Commitments sollten von allen gemeinsam bestimmt werden. Welchen Wert haben für Sie Vereinbarungen, die von einer kleinen, interessierten Gruppe für das ganze Team erarbeitet werden? Entscheidend ist, wie sich die Gruppe zusammensetzt. Kommen irgendwelche wohlgemeinten Vorschläge von einem Club der Braven oder Schwächeren, so höhnen die andern bloss. Dann ist klar, dass das Commitment den Zweck hat, die Schwächeren zu schützen. Das geht unter irdischen Bedingungen nie auf.

In meiner früheren Tätigkeit als Redaktionsleiter suchte ich mir stets ein paar „Leithammel“ aus, dazu ein zwei „notorische Querschläger“. Von dieser Gruppe liess ich dann ein Redaktionsstatut ausarbeiten – eine Übereinkunft ohne strikte Rechtsverbindlichkeit, also eine Art commitment. Meist fanden die Vorschläge problemlos Zustimmung. Entscheidend ist also, die so genannten „Störenfriede“ von Anfang an einzubinden.  

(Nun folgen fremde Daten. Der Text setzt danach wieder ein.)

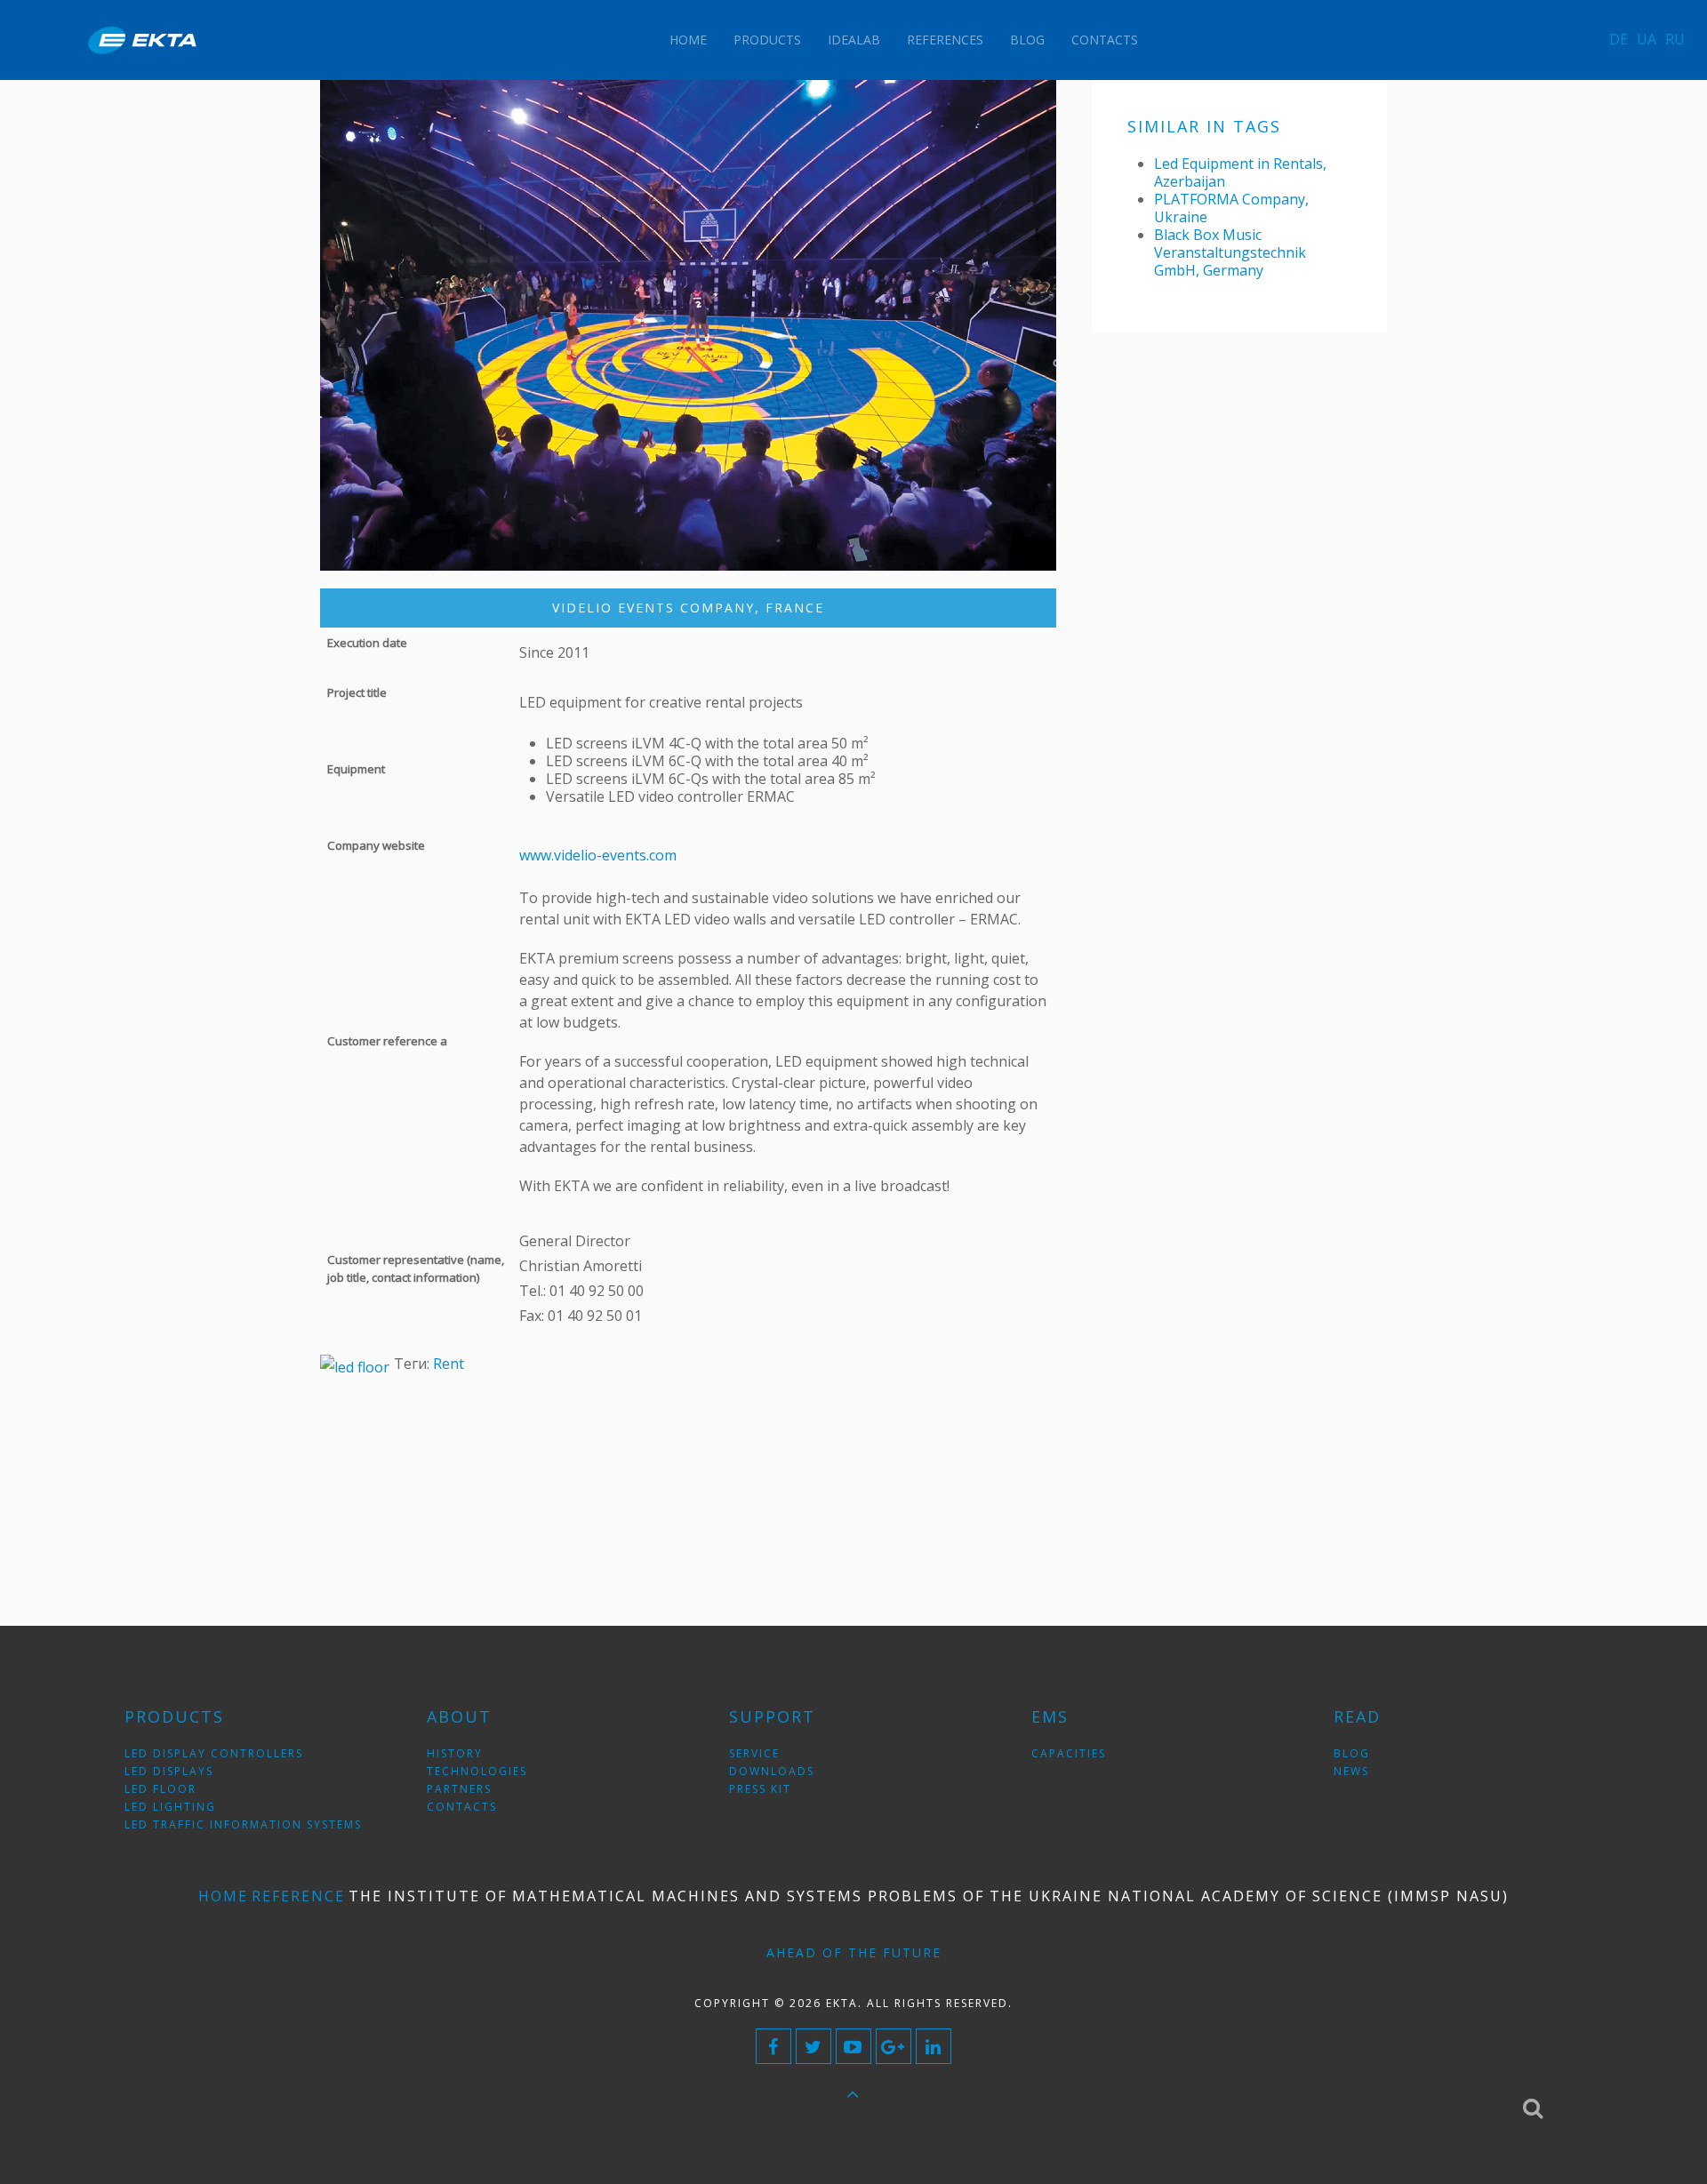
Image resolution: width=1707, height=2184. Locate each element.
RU (1675, 39)
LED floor (160, 1788)
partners (459, 1788)
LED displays (168, 1771)
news (1351, 1771)
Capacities (1068, 1753)
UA (1646, 39)
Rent (448, 1363)
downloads (771, 1771)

Welche Anregungen würden Sie freiwilligen Sportleiter/innen geben, um sich auf die Herausforderung gemeinsamer Vereinbarungen einzustellen? Man übertreibt heute leicht dieses Gemeinsame und Basisdemokratische. Dass Commitments nicht von aussen verordnet werden, bleibt entscheidend. Dennoch wollen Jugendliche einen „Häuptling“. Ein Freund erzählte mir, wie er als Realschullehrer eine Klasse übernahm, die zuvor zwei Lehrer zur Aufgabe zwang. Er bot die Klasse auf den ersten Schultag schriftlich auf: „Velo, Laufschuhe, Badehose mitnehmen. Wir machen einen Triathlon.“ Als es soweit war, begrüsste er jeden einzeln, informierte kurz über den Tagesablauf und ging mit dem Velo voraus. Die frechen Jungen folgten ihm – auch all die folgenden Tage in der Schule. Sie hatten ihren Häuptling gefunden.  

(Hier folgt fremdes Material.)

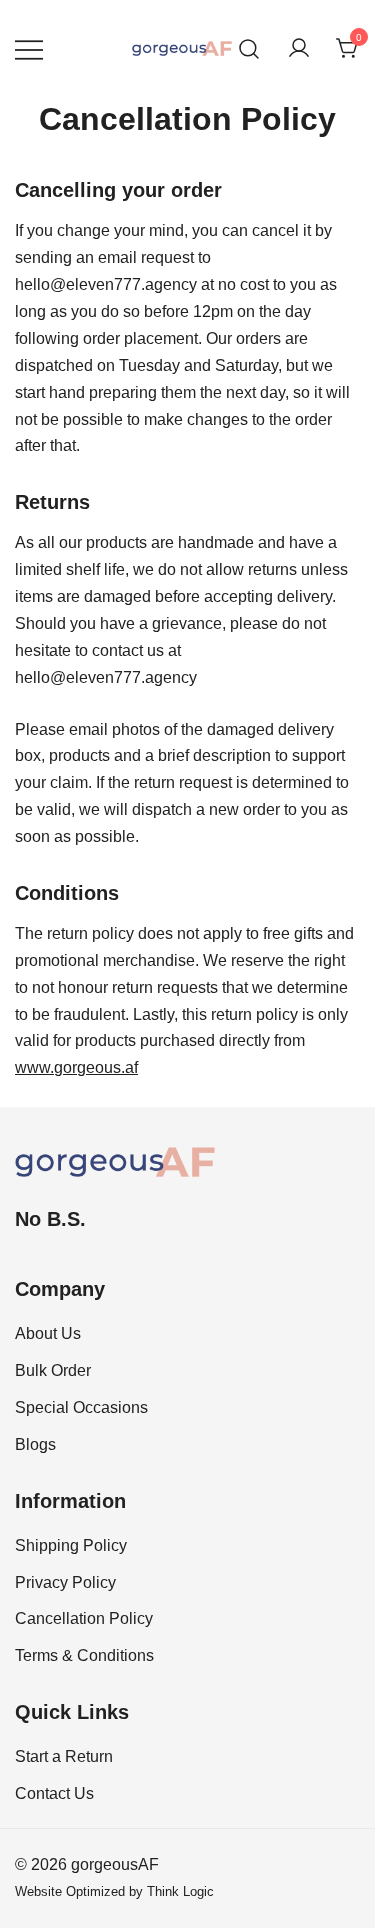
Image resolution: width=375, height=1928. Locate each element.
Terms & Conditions (84, 1655)
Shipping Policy (71, 1545)
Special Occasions (81, 1407)
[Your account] (299, 49)
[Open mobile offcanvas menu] (29, 49)
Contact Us (54, 1793)
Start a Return (64, 1756)
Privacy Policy (65, 1582)
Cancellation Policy (84, 1618)
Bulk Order (53, 1370)
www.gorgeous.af (76, 1067)
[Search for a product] (249, 49)
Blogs (35, 1444)
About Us (48, 1333)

Das Beispiel soll folgendes verdeutlichen: Aus einem führungslosen Haufen entstehen niemals tragfähige Commitments. Zuerst muss der Haufen zur Interessengruppe wachsen – d.h. geführt werden - , erst dann können Jugendliche selbständig werden und gruppendienliche Initiativen entwickeln.  

Gibt es einen „Lernweg“ für das gemeinsame Erarbeiten von Haltungen und Werten? Am besten funktioniert der „Lernweg“ über negative Erfahrungen. Es gibt dies hübsche Bonmot aus den antiautoriären 68er Zeiten: Im Kindergarten begrüssten die Kleinen morgens ihre Kindergärtnerin mit der verzweifelten Frage: „Fräulein, müssen wir heute schon wieder spielen, was wir wollen?“ Der Witz der Frage macht deutlich: Stets selber wählen und entscheiden müssen, ist eine Strapaze, eine Qual, eine Überforderung. Diese Überforderung im Tohuwabohu der Werte und Haltungen muss eine Gruppe erfahren haben – erst dann schätzt sie die Wohltat der Verbindlichkeit.  

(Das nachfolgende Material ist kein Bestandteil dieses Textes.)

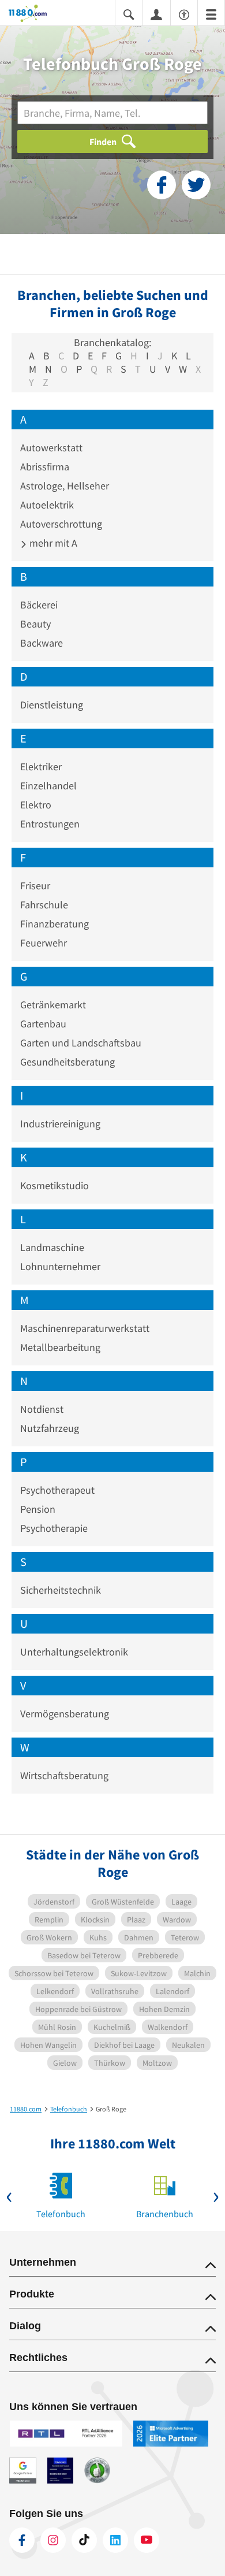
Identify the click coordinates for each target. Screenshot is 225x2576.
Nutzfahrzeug (49, 1428)
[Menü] (211, 14)
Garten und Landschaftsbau (80, 1042)
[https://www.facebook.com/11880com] (22, 2540)
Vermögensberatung (64, 1713)
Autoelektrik (47, 504)
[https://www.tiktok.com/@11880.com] (84, 2540)
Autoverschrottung (61, 523)
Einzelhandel (48, 785)
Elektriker (41, 766)
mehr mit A (52, 543)
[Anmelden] (156, 14)
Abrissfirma (44, 466)
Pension (37, 1509)
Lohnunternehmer (60, 1266)
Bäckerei (39, 604)
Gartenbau (43, 1023)
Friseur (35, 885)
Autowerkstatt (51, 447)
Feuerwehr (43, 942)
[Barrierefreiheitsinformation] (184, 14)
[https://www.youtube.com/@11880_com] (146, 2540)
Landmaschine (52, 1247)
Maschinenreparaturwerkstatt (84, 1328)
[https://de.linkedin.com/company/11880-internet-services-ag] (115, 2540)
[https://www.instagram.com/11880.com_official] (53, 2540)
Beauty (35, 623)
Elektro (35, 804)
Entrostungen (50, 823)
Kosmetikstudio (54, 1185)
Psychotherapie (54, 1528)
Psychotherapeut (57, 1490)
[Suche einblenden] (128, 14)
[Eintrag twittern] (196, 184)
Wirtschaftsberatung (64, 1775)
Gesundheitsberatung (67, 1061)
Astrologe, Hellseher (64, 485)
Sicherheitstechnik (60, 1590)
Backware (41, 642)
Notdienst (41, 1409)
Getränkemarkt (53, 1004)
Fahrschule (44, 904)
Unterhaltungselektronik (74, 1651)
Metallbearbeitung (60, 1347)
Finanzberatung (54, 923)
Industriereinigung (60, 1123)
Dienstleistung (51, 704)
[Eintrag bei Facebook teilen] (161, 184)
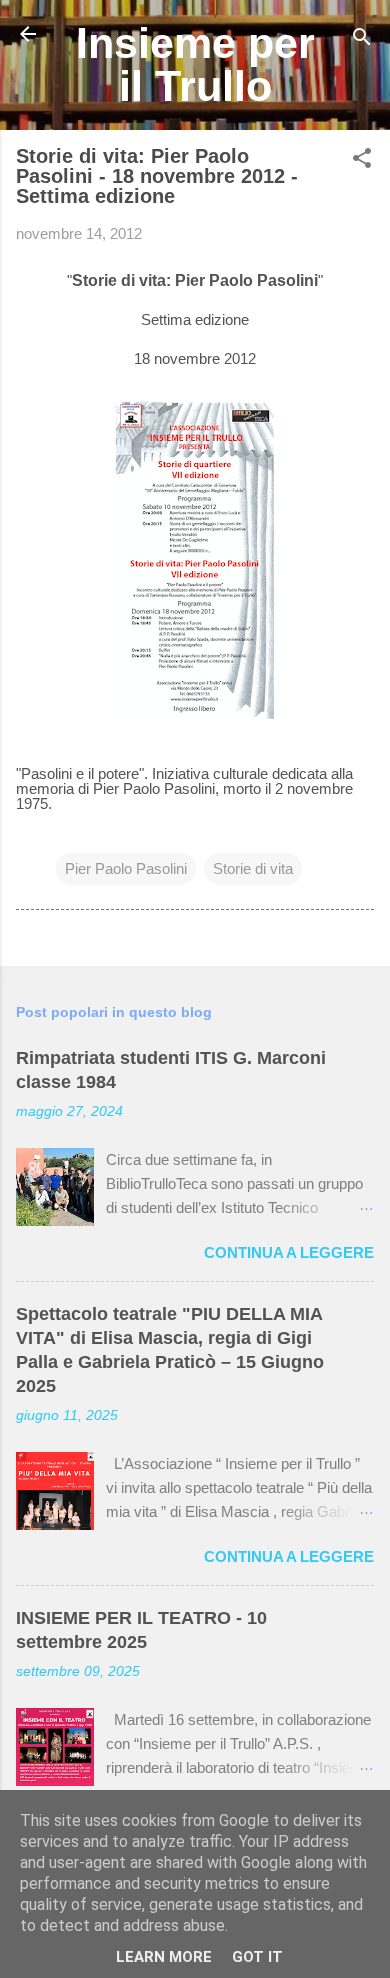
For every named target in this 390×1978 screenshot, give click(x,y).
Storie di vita (253, 868)
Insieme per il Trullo (195, 64)
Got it (257, 1957)
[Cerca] (362, 40)
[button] (362, 161)
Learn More (164, 1957)
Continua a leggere (289, 1252)
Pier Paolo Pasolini (126, 868)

Commitments können Regeln, Schulordnungen, Lernverträge usw. ergänzen, nicht aber ersetzen. Wie sehen Sie diese ergänzende Funktion? Beides sind Regeln. Die einen kommen „von oben“ – von Schulleitungen oder Arbeitgebern - Commitments kommen „von unten“. Mit ihnen erleben Jugendliche erstmals das Gefühl, sich selber Regeln zu geben. Sie erleben es als Reiz, selber ein kollektives Verhalten zu erfinden. Sie erfahren es auch gleichzeitig als Last, das Gruppenleben selber zu verantworten.  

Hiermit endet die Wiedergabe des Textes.